··· Dataset entries

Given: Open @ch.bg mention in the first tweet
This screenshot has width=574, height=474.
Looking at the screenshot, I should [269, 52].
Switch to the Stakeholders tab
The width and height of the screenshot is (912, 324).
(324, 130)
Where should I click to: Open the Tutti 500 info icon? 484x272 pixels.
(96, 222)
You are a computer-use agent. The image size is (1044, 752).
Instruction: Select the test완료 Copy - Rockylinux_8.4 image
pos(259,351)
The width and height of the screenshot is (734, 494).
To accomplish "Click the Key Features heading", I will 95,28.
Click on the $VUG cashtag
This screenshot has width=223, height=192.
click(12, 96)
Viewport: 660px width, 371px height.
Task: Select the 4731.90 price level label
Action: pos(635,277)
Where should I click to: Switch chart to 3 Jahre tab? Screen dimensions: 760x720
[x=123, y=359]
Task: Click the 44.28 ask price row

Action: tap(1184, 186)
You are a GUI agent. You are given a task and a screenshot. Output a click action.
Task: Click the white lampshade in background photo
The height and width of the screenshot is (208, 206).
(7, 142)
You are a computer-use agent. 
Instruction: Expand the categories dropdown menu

······

> What is needed: Retype the records above from the very first line down to the line with "You are a computer-use agent. The", keeping both of those lines. Include nothing beyond them.

> Exercise result:
Given: Open @ch.bg mention in the first tweet
This screenshot has width=574, height=474.
Looking at the screenshot, I should [269, 52].
Switch to the Stakeholders tab
The width and height of the screenshot is (912, 324).
(324, 130)
Where should I click to: Open the Tutti 500 info icon? 484x272 pixels.
(96, 222)
You are a computer-use agent. The image size is (1044, 752).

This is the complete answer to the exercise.